We don't want to alarm you.... Ok actually we do, but only a little. Super-eruptions, so large they can cancel multiple summers and blanket a continent with ash, happen more frequently than we thought. That doesn't mean we should expect one next Tuesday, and the risk remains much lower than for human-induced threats, but the methods used to determine this might reveal some other lurking dangers.
In 2004, geologists estimated that volcanic eruptions where more than 1,000 gigatons of material is released happen somewhere between once every 45,000 and once every 714,000 years. That's a very wide range of uncertainty, but even at the lower end, it's substantially longer than the time since the invention of agriculture, making it unsurprising that an eruption hasn't come along to throw our civilization off course.
Professor Jonathan Rougier of the University of Bristol, UK, has challenged that estimate in Earth and Planetary Science Letters. He thinks the true range is 5,200-48,000 years, with the most likely figure being 17,000 years. It's been longer than that since the Earth last experienced such an event, with the most recent occurring over 20,000 years ago.
However, such eruptions don't occur on a reliable cycle. Rougier's team found that there were two in the period between 20,000 and 30,000 years ago. “On balance, we have been slightly lucky not to experience any super-eruptions since then,” Rougier said in a statement. “But it is important to appreciate that the absence of super-eruptions in the last 20,000 years does not imply that one is overdue. Nature is not that regular.”
He also told IFLScience that geologists now "have a much better database [of big eruptions] than we did a decade ago."
Since humanity survived this pair, and the even larger explosion at Toba, Sumatra, 75,000 years ago, it's likely we'll make it through a future event on the same scale. But that doesn't mean we would remain unscathed. Just how devastating such an event would be depends on its size, location, and timing, but Rougier told IFLScience; "The direct effect of a super-eruption would be to sterilize the land for thousands of miles... The indirect effect (about which there is more uncertainty) would change global weather patterns for possibly decades."
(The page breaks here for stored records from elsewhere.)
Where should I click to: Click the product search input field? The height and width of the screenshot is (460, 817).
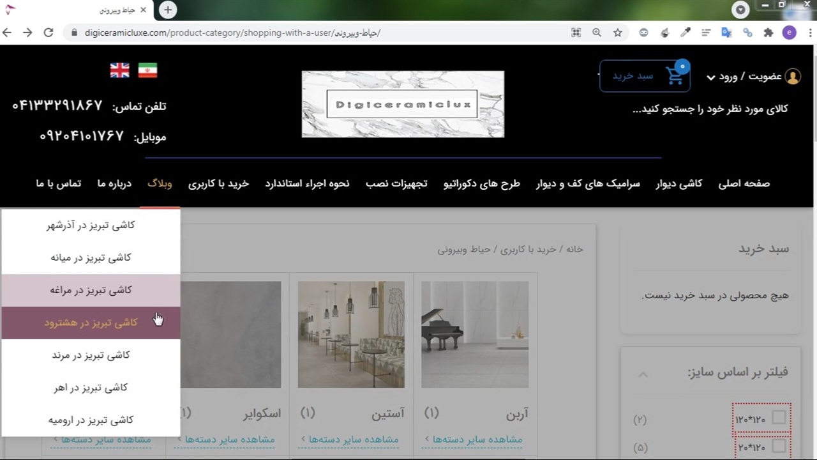click(709, 109)
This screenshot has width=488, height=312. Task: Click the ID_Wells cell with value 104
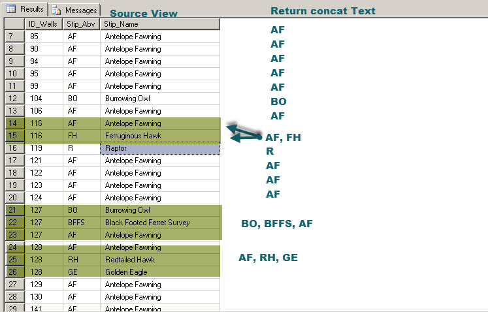[x=43, y=99]
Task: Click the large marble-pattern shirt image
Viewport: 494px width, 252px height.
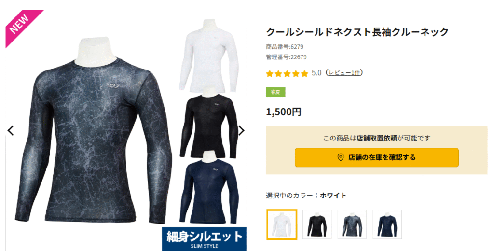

Rougier said the work is also important for applying the techniques his team has developed to other rare events that might not be well recorded. Even though these events are infrequent, some of them, such as very big earthquakes and smaller, locally damaging, eruptions are more common, and therefore more threatening than super-eruptions. To Rougier's mind, these are much more worth worrying about, along with the disasters that are becoming more frequent due to our own behavior.
Unfortunately, this hasn't stopped headlines misrepresenting Rougier's statements by suggesting disaster is imminent.